Real su Maicon, il City vuole Ranocchia

Quando si fa la spesa da amici, di solito si spende meno o, quantomeno, si ottengono condizioni speciali. Ed è esattamente ciò che si augurano Josè Mourinho e Roberto Mancini, pronti entrambi a bussare alla porta nerazzurra. Il primo vuole Maicon, il secondo ha messo nel mirino Ranocchia. Non troveranno sbarramenti (soprattutto il portoghese), ma l’Inter è comunque decisa ad ottenere il massimo da operazioni che possiedono tutti i crismi per essere decisive per il rafforzamento della squadra. L’idea, infatti, è che il terzino brasiliano, sul quale c’è anche il Chelsea, porti nelle casse di corso Vittorio Emanuele un sostanzioso tesoretto: nella migliore delle ipotesi una decina di milioni di euro per il cartellino, a cui aggiungere il risparmio degli oltre 8 milioni di euro lordi per l’ingaggio previsto per l’ultimo anno di contratto. E’ diverso, invece, il discorso per il centrale. Le mosse interiste (la caccia a Silvestre e la conferma di Chivu) lasciano intendere che non viene considerato in cima alle gerarchie, nonostante Lucio stia cercando un’altra sistemazione. Verrà sacrificato, però, solo se in cambio arriveranno almeno 15 milioni di euro (è costato 18… e ha imposto la cessione di Destro) oppure altri giocatori più funzionali al progetto.
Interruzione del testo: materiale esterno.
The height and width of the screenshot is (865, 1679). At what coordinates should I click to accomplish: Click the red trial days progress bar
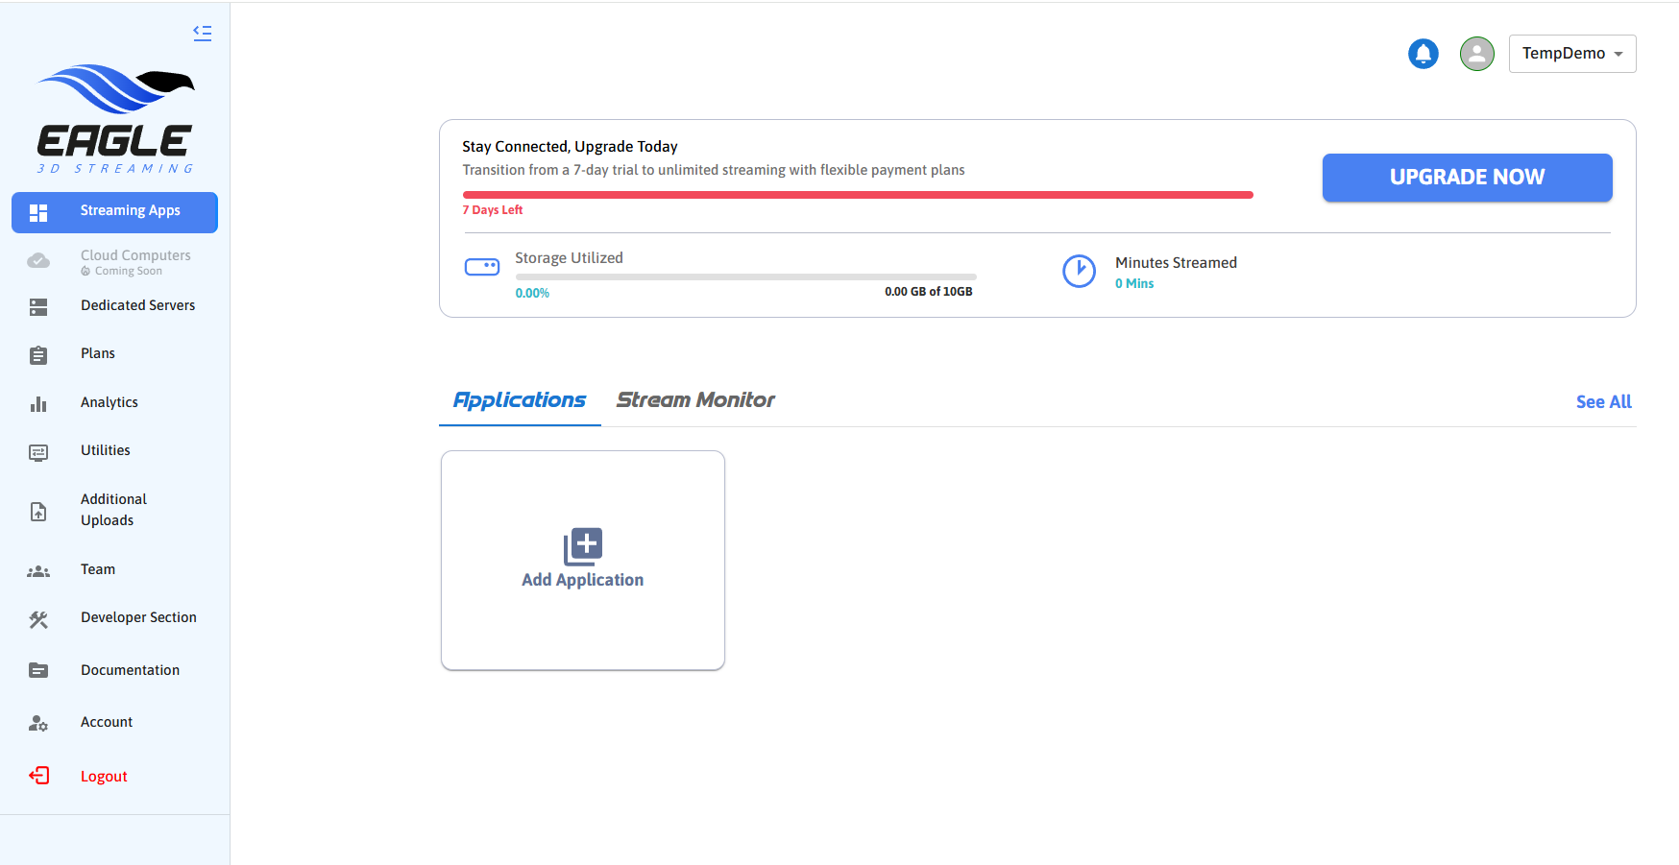coord(857,195)

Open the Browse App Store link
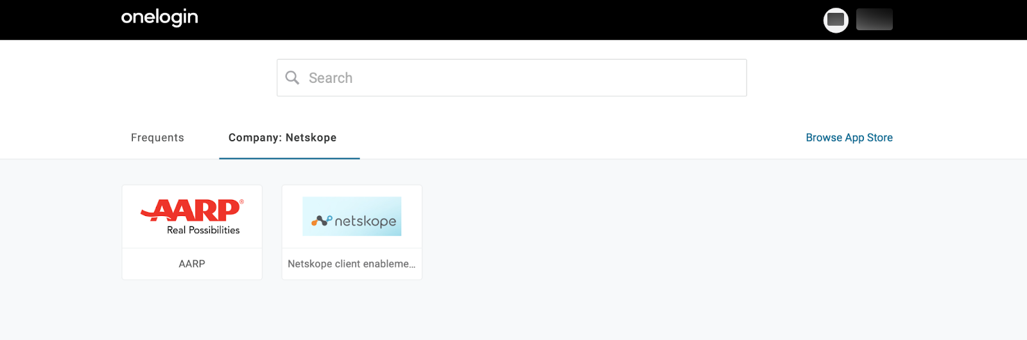click(849, 138)
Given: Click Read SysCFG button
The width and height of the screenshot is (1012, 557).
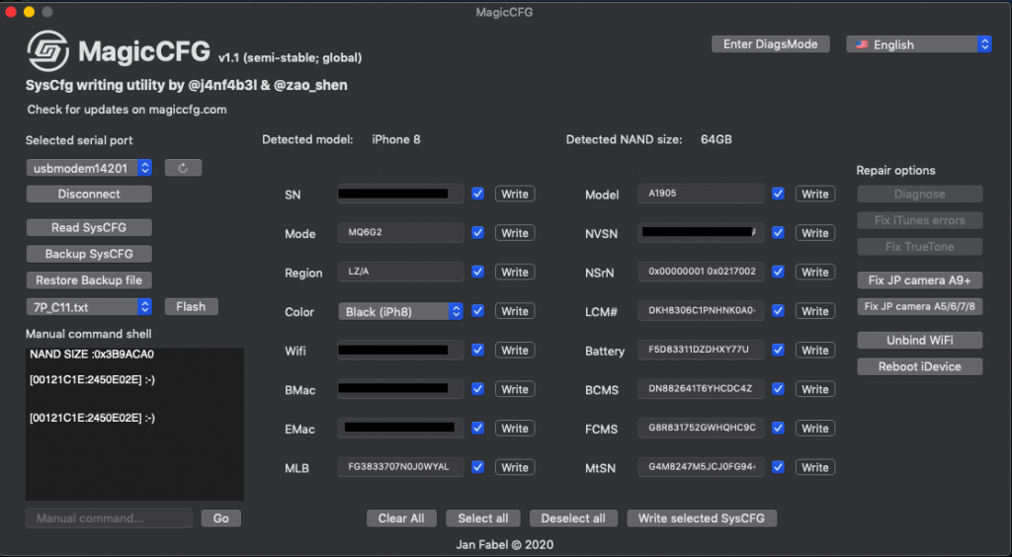Looking at the screenshot, I should [x=89, y=227].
Intanto anche dalla Spagna arrivano conferme in merito ai piani dello “Special One”. Il messaggio fatto recapitare a Florentino Perez è che Maicon, nonostante i 31 anni da compiere il prossimo 26 luglio, possa ancora essere una pedina importante almeno per un paio di stagioni. Qualcosa di simile venne fatto anche con Ricardo Carvalho, che, nell’estate 2010, con un anno in più rispetto al brasiliano, fu prelevato dal Chelsea dietro il pagamento di ben 8 milioni di euro. Ad ogni modo, dopo lo spostamento di Sergio Ramos in mezzo, sulla corsia destra del Real si è aperto un buco, tappato in maniera non adeguata da Arbeloa. Al momento, però, pare che le “Merengues” siano disposte a mettere sul tavolo interista non più di 5 milioni di euro, mentre al terzino verrebbe garantito un biennale da 4 milioni di euro a stagione. Insomma, l’intesa ancora non c’è ma l’operazione sembra ormai avviata e difficilmente si impantanerà, come accadde 2 estati fa. Quando Mourinho era appena sbarcato sul piante Real, infatti, Maicon fu ad un passo dal seguirlo, ma chiese cifre esorbitanti per l’ingaggio (quasi 7 milioni di euro all’anno) e non se ne fece più nulla. L’Inter comunque ha già individuato una doppia alternativa per la corsia destra: Debuchy del Lille e Piszczek del Borussia Dortmund. Guarda caso sono le stesse opzioni di riserva del Real Madrid… Non c’è verso: i destini di Mou e del club nerazzurro sembrano proprio destinati ad incrociarsi.

La prospettiva appare identica pure con Mancini. Il Manchester City, infatti, cerca un difensore centrale per innalzare il livello del reparto arretrato. La prima scelta era Thiago Silva, ma il Paris Saint-Germain con la sua offerta monstre ha sbaragliato la concorrenza. E allora Ranocchia potrebbe essere un’adeguata soluzione alternativa. Come premesso, l’Inter non farà barricate, ma cercherà di mettere in piedi l’operazione più vantaggiosa. Magari uno scambio, visto che in casa City ci sono almeno un paio di elementi su cui corso Vittorio Emanuele ha messo gli occhi da tempo. Si tratta di De Jong e di Kolarov. Il primo ha il contratto in scadenza nel 2013 e andrebbe a rafforzare una linea mediana che necessita di un giocatore con le caratteristiche del frangiflutti davanti alla difesa (l’alternativa infatti è il bolognese Mudingayi). Il secondo, invece, garantirebbe una spinta adeguata lungo la corsia mancina, qualora, con l’addio di Maicon, Nagatomo venisse dirottato a destra. Da ricordare, per concludere, che Ranocchia piace parecchio pure alla Juventus. Conte lo ha già avuto alle sue dipendenze (prima ad Arezzo e poi a Bari) e sarebbe prontissimo a riabbracciarlo.